As the Packers are watching film of Oakland's defense in advance of Sunday's game, Woodson – now in his 18th NFL season and playing safety for the Raiders – no doubt stands out.
"It's hard not to watch Charles Woodson," quarterback Aaron Rodgers said of his film study this week. Woodson played seven seasons for the Packers (2006-12), winning NFL Defensive Player of the Year in 2009 and then a Super Bowl in 2010.
"He was a great leader for us at a time where we needed that type of leadership, and he took us to a special place and had a lot of memories together.
"He's playing great football. It's impressive to see. Obviously I'm a little biased, but I think any fair opinion out there would say he's playing the position at the top of his game right now."
Rodgers' current teammates certainly agree. Woodson has five interceptions this season, his most since 2011 with the Packers.
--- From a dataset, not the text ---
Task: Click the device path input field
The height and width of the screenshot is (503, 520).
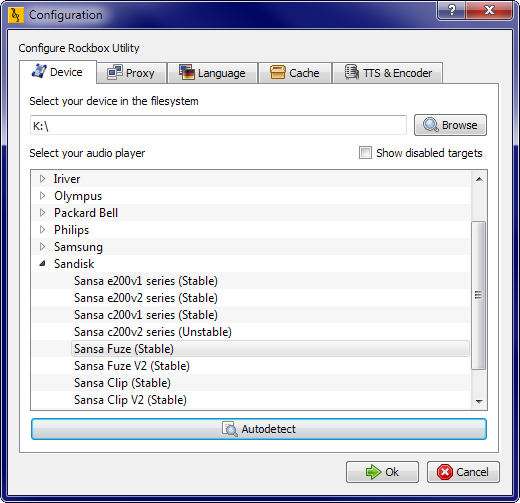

"He looks like a young man," said receiver James Jones, who played with Woodson as recently as last season in Oakland. "He's picking stuff off, he's causing fumbles, he's around the ball. Everywhere the ball is, you see '24' in there.
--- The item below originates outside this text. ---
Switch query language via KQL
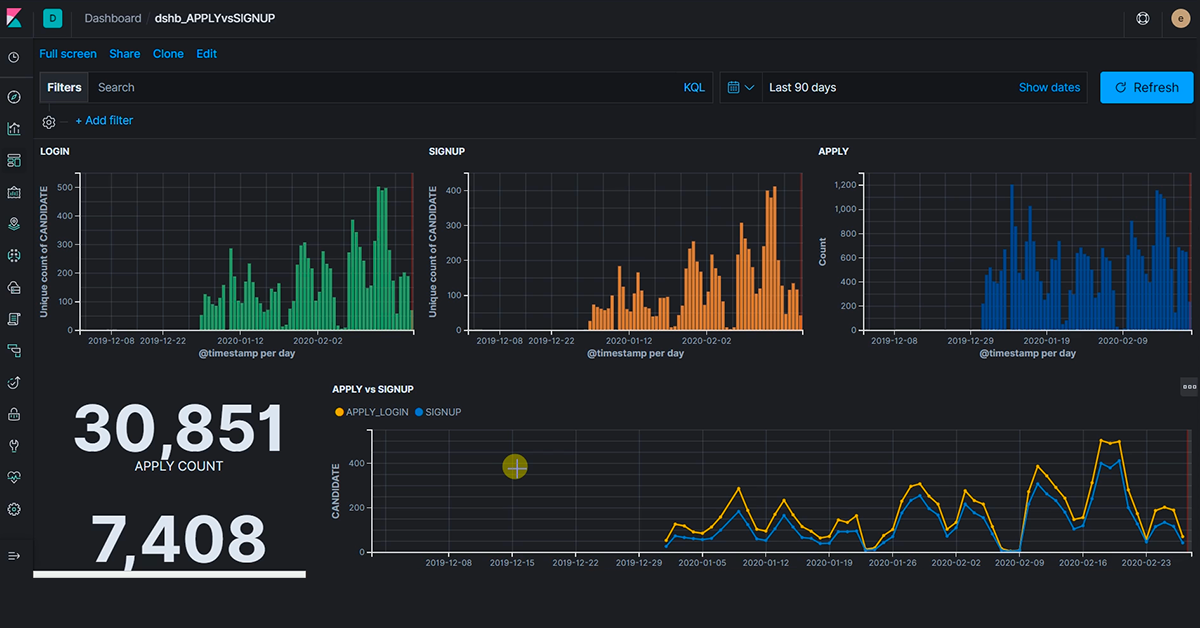The width and height of the screenshot is (1200, 628). click(694, 88)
"He can play until he's probably 50 because he understands the game so well."
That might be a stretch, but it is remarkable to think that when Woodson won the Heisman Trophy at Michigan in 1997, current Packers safety Ha Ha Clinton-Dix – who now wears the No. 21 Woodson wore here – was in pre-kindergarten.
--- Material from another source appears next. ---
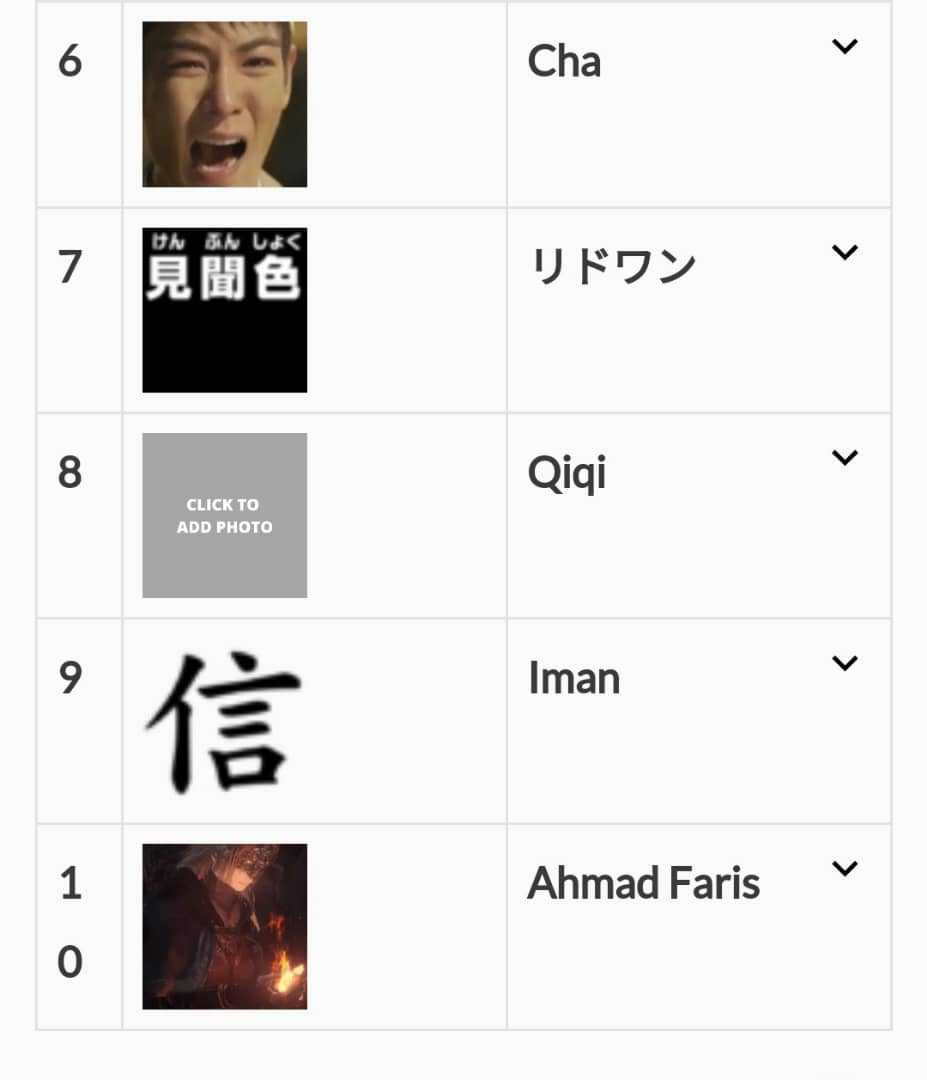Expand the リドワン row chevron
This screenshot has width=927, height=1080.
tap(844, 252)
"To know I'm in my eighth year and he's still playing in the NFL just blows my mind," said guard Josh Sitton, who was drafted in 2008, two years after Woodson arrived in Green Bay as a free agent. "It's pretty cool. It's very impressive."
Rodgers ranked Woodson in the "top two or three" of his all-time favorite teammates and confessed it was difficult to see such a great friend and leader released after the 2012 season.
He still appreciates what Charles did for him as a quarterback, especially early in his career, learning his trade in training camp as Brett Favre's backup.
"He made me a lot better player," Rodgers said. "I got to work on my look-offs and my no-look passes against Charles, because if you weren't aware of where he was at on every single rep, he would make you look bad.
"The last thing you want to see is Charles holding that ball up after an interception and tossing it back to you. He made everybody better when he was here and still doing it."
Another player making opposing offenses look bad is Oakland outside linebacker Khalil Mack, who now leads the league with 14 sacks after a dominant five-sack performance last Sunday in Denver.
Incredibly, all five of Mack's sacks came in the second half, and four of them came against Denver's right tackle, which puts a big spotlight on Green Bay's Bryan Bulaga this week.
"I think he has everything, to be honest with you," Bulaga said. "He's a strong guy. If you watch how he got most of his sacks against Denver, he's a strong dude. You have to be ready for everything, because he's got good speed as well."
Mack never quits on a snap, and the Packers have to be prepared for that as much as anything.
"A lot of extra-effort plays," Rodgers said of Mack's five sacks last week. "He just keeps coming."
Much like Woodson just keeps playing.